"""

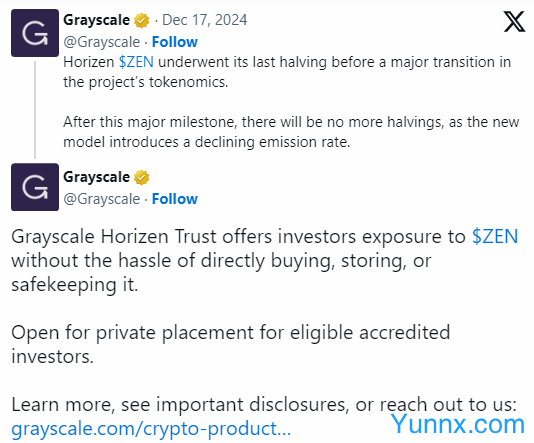
Task: Click verified badge beside first Grayscale name
Action: (x=141, y=20)
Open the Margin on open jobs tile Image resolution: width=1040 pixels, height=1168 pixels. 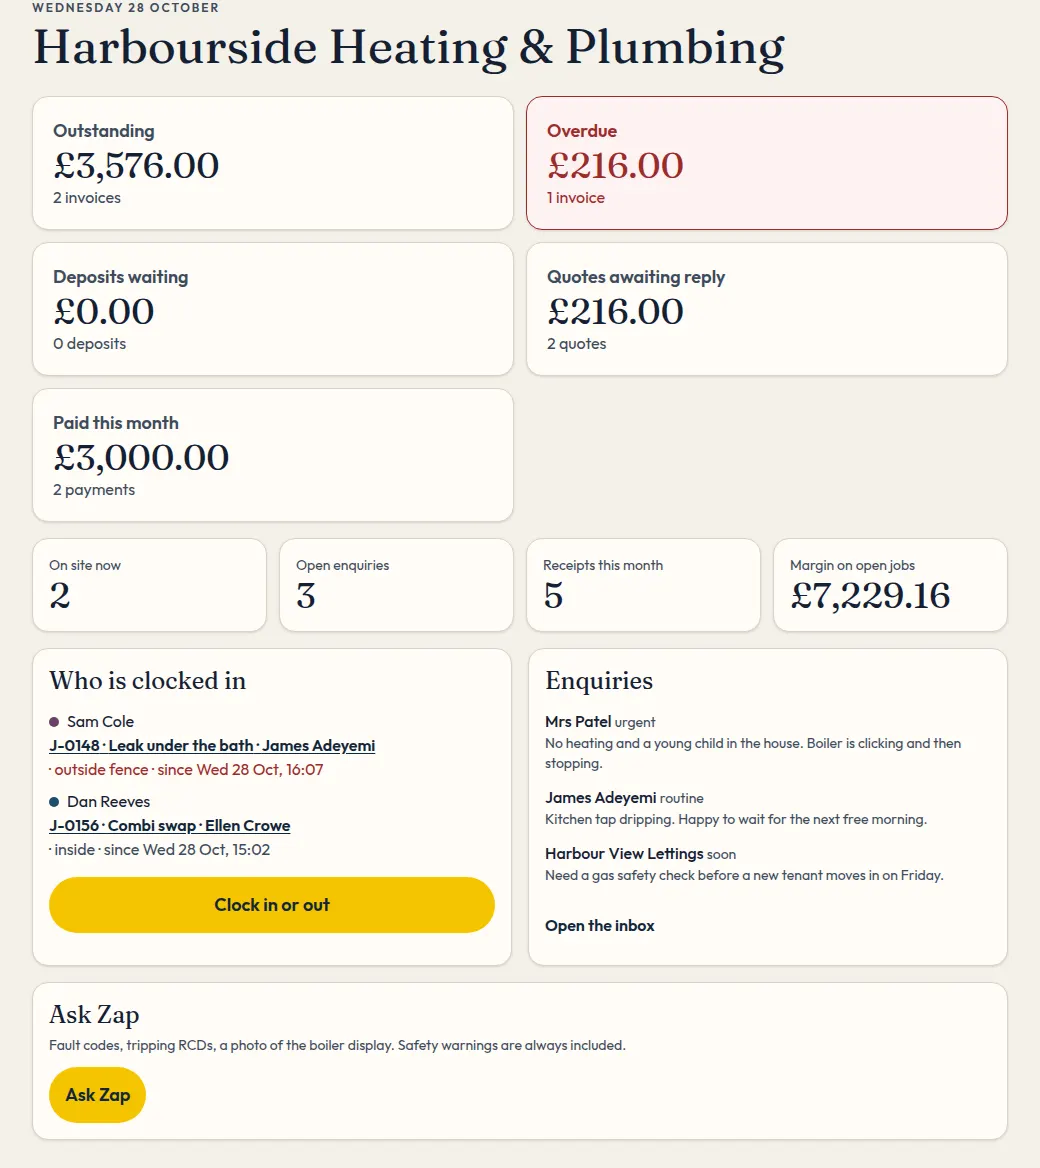click(890, 585)
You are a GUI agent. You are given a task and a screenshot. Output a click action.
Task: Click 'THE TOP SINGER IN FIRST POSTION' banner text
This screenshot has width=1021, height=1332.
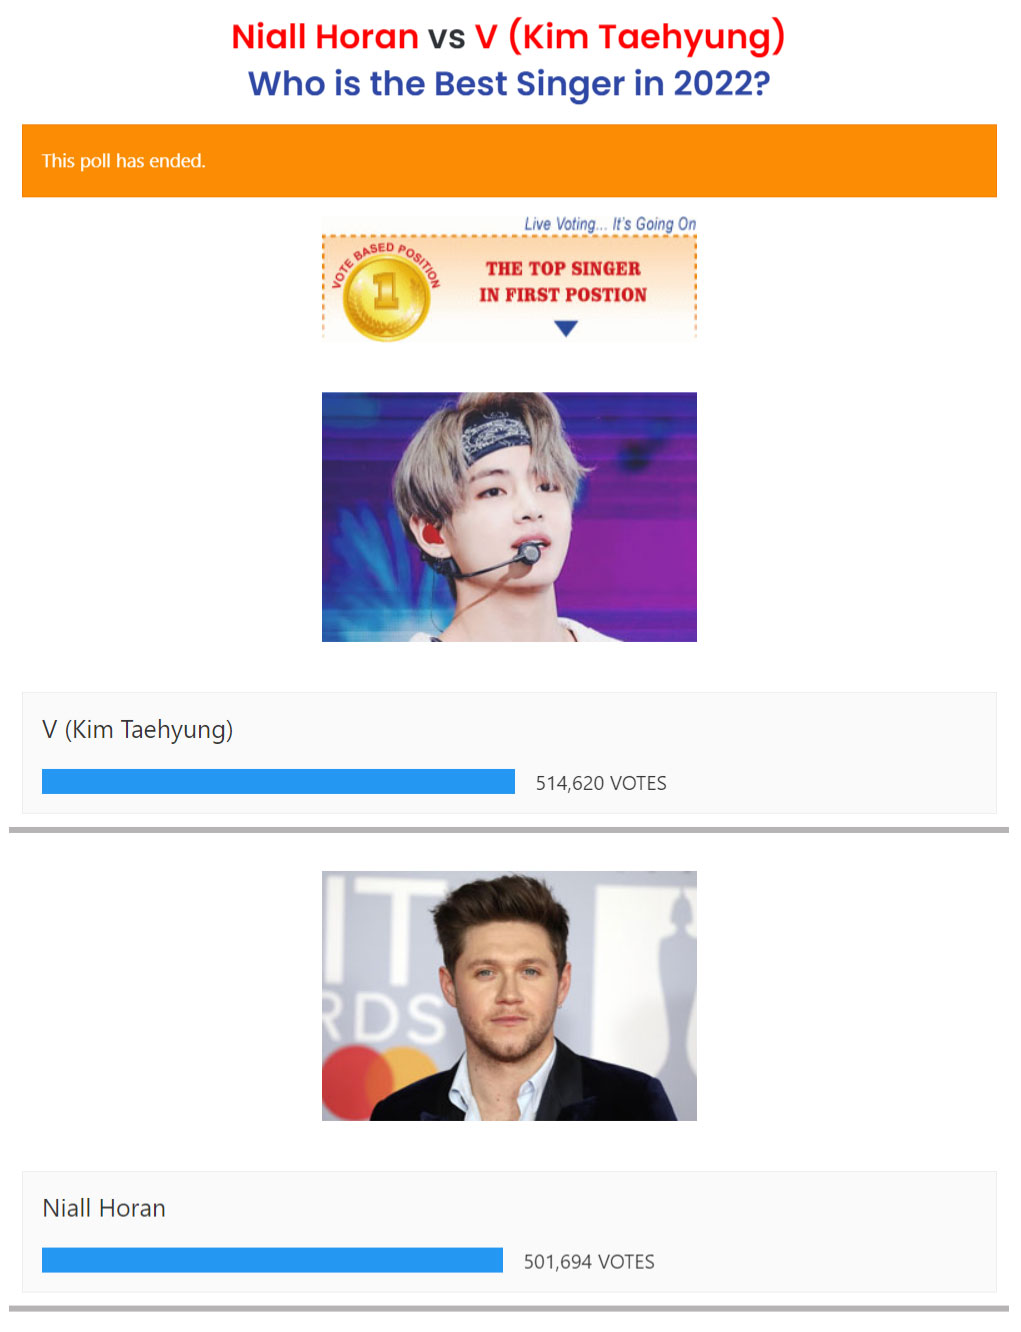click(563, 282)
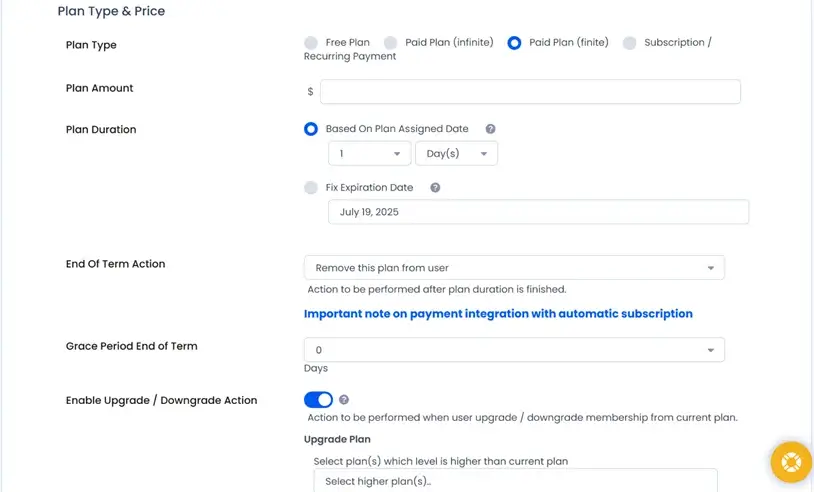
Task: Open the Select higher plan(s) field
Action: (x=515, y=481)
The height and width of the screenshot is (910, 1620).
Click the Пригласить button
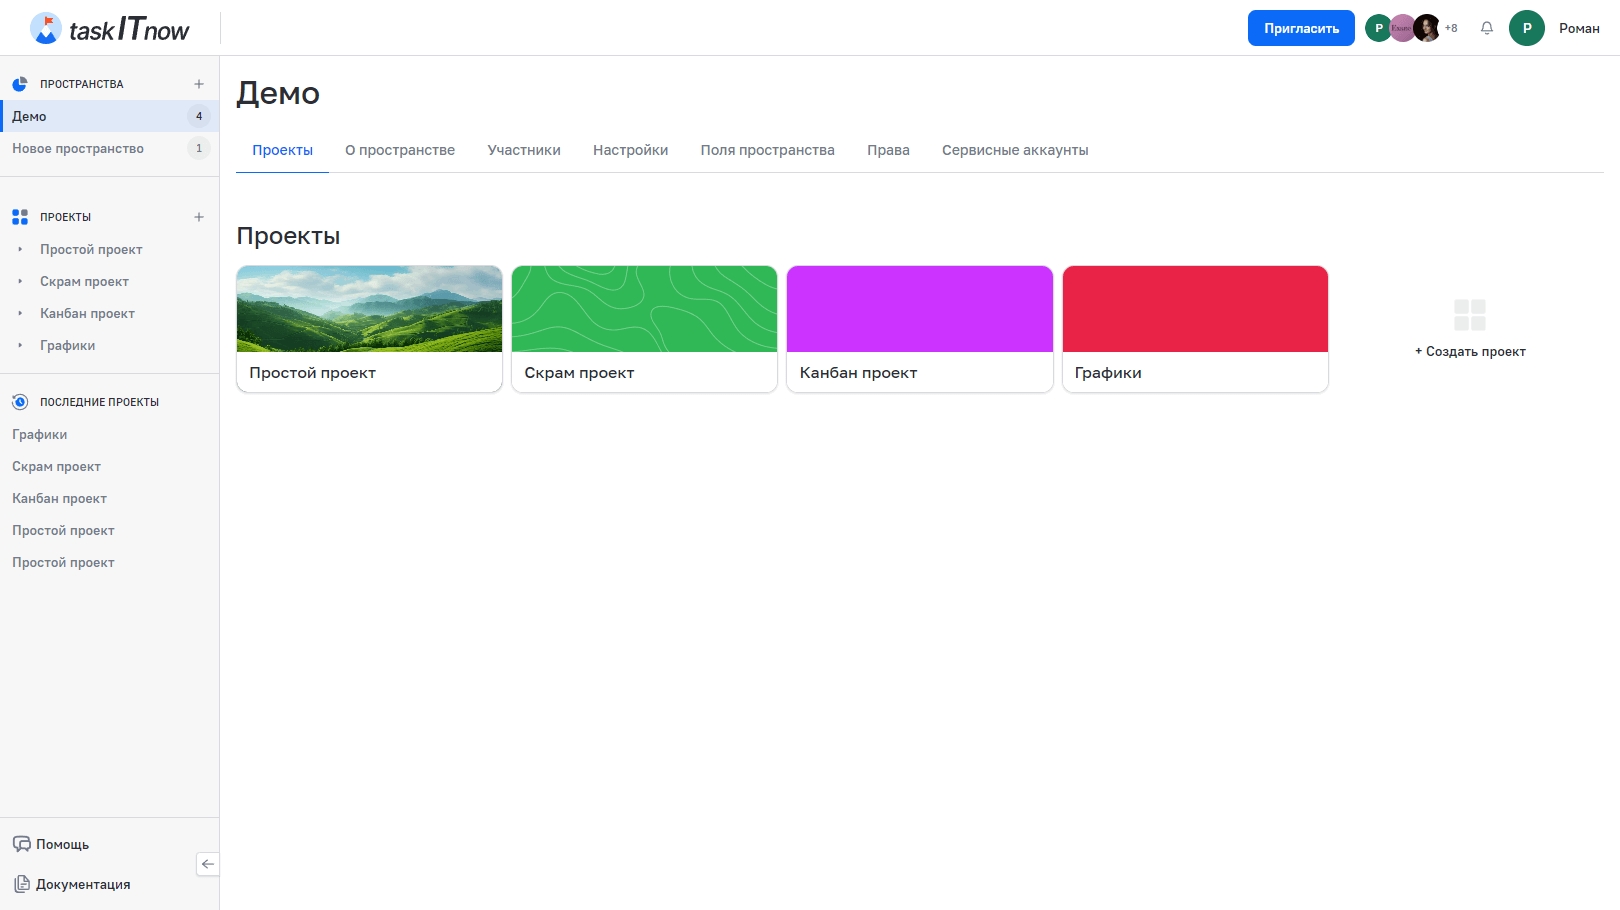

"""

**Exercise directions:** With the pictures removed, write out exactly the lines from the line containing "You are a GUI" through the last line of the material above, both included.

**Solution for this problem:**
You are a GUI agent. You are given a task and a screenshot. Output a click action.
Task: Click 'THE TOP SINGER IN FIRST POSTION' banner text
This screenshot has width=1021, height=1332.
click(563, 282)
Task: Open the Select higher plan(s) field
Action: (x=515, y=481)
The height and width of the screenshot is (910, 1620).
Click the Пригласить button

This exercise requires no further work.